127654.fb2 The Flock - читать онлайн бесплатно полную версию книги . Страница 13

The Flock - читать онлайн бесплатно полную версию книги . Страница 13

Chapter Thirteen

Tim Dodd lay in the garden tub and soaked. Soaked, he thought. He was thinking of doing that to the Inquirer. Sure, he was on their dime, but he'd earned it. They were paying for this fourth floor room, an expensive room at that. They were footing the bill for this hot bath and for the room service, which he had abused for the past two weeks. But they had gotten some good articles from him. Roe Fox, his immediate editor, had admitted that they received a flood of calls and letters concerning his pieces on Salutations. He'd boosted sales considerably in the South, Fox had told him. But the story was starting to flicker out. People had seen enough photographs of trussed up alligators in the back of some gator hunter's pickup truck. And the hospital bed photos he'd gotten of the fat jogger who'd been nailed by the cottonmouth were topflight, certainly. But the paper had run it twice and that kind of stuff was losing its punch.

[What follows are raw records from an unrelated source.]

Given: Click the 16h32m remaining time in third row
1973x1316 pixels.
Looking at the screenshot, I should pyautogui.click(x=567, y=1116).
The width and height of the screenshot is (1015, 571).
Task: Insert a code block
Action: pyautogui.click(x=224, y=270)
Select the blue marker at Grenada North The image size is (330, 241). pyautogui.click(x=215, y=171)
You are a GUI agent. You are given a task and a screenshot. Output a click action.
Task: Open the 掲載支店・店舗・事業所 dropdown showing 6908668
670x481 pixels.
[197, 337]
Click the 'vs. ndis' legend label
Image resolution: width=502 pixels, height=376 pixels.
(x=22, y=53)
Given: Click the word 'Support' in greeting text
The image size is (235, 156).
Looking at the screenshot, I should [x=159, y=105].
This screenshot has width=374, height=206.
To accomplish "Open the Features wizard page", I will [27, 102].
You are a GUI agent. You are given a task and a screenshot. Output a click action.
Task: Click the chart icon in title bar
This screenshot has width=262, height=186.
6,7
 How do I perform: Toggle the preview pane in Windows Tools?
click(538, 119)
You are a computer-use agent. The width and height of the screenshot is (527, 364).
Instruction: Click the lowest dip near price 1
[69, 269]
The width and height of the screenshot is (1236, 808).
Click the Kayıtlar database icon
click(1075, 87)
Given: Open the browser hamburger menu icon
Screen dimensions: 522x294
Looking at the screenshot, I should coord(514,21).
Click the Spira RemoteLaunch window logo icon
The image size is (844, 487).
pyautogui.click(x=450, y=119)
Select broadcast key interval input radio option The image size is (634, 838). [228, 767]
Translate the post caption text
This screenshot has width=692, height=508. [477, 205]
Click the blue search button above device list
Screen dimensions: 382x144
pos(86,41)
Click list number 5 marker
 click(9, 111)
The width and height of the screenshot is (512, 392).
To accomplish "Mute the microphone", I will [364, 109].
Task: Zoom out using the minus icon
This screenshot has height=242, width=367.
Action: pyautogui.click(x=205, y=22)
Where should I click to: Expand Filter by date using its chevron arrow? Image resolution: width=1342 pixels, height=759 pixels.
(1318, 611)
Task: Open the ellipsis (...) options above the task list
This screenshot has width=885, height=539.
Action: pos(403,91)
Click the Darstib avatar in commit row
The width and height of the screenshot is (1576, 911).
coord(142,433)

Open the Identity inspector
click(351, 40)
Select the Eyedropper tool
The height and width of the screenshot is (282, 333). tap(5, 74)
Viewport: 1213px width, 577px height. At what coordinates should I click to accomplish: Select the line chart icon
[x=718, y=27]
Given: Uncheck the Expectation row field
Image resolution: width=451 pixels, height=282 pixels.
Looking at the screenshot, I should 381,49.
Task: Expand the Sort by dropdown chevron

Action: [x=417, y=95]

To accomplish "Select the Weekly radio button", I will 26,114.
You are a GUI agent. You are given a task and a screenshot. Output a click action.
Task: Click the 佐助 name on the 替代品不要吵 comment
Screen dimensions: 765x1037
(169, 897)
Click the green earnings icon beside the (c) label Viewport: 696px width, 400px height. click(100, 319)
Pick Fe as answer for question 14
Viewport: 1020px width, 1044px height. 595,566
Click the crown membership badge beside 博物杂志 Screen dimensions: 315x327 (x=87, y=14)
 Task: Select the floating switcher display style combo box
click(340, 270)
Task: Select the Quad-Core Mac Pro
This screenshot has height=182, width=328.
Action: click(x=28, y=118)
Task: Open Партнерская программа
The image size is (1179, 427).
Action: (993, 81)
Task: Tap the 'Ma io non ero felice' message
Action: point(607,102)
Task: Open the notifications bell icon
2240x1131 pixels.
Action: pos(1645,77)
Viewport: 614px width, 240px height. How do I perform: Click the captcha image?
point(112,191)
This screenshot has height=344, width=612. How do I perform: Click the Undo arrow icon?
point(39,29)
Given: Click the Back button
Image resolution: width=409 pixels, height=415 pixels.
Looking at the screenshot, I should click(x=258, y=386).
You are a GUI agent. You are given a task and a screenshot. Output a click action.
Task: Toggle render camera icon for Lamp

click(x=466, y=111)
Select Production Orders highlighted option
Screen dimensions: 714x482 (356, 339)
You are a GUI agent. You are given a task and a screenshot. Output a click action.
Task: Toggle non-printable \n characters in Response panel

"Either build up this giant snake thing you've got going, or head on back. You can't run up your expense account like this forever," Fox had told him.

"I'm not making this up, Roe. These people really are losing their pets to some silent predator coming out of the woods. For real."

"Save it for the funny papers, Tim. This is Roe Fox you're talking to. Now, find your giant snake or get your ass back to home base. You've got a week, son."

And that had been four days ago. That's why he had been desperate enough to follow that Riggs fellow into the forest. Riggs. He wondered how much Riggs knew. And Tatum. And that nut, Grisham. Damnation. Dodd stretched to his full length in the hot, steaming water, and still his toes could not touch the far end of the tub. He squinted his eyes in pleasure and watched tendrils of vapor steaming up from the soapy water, rising up to condense on the bonewhite tile above. He slid down until his head was submerged, then he surfaced, scrubbing shampoo into his scalp.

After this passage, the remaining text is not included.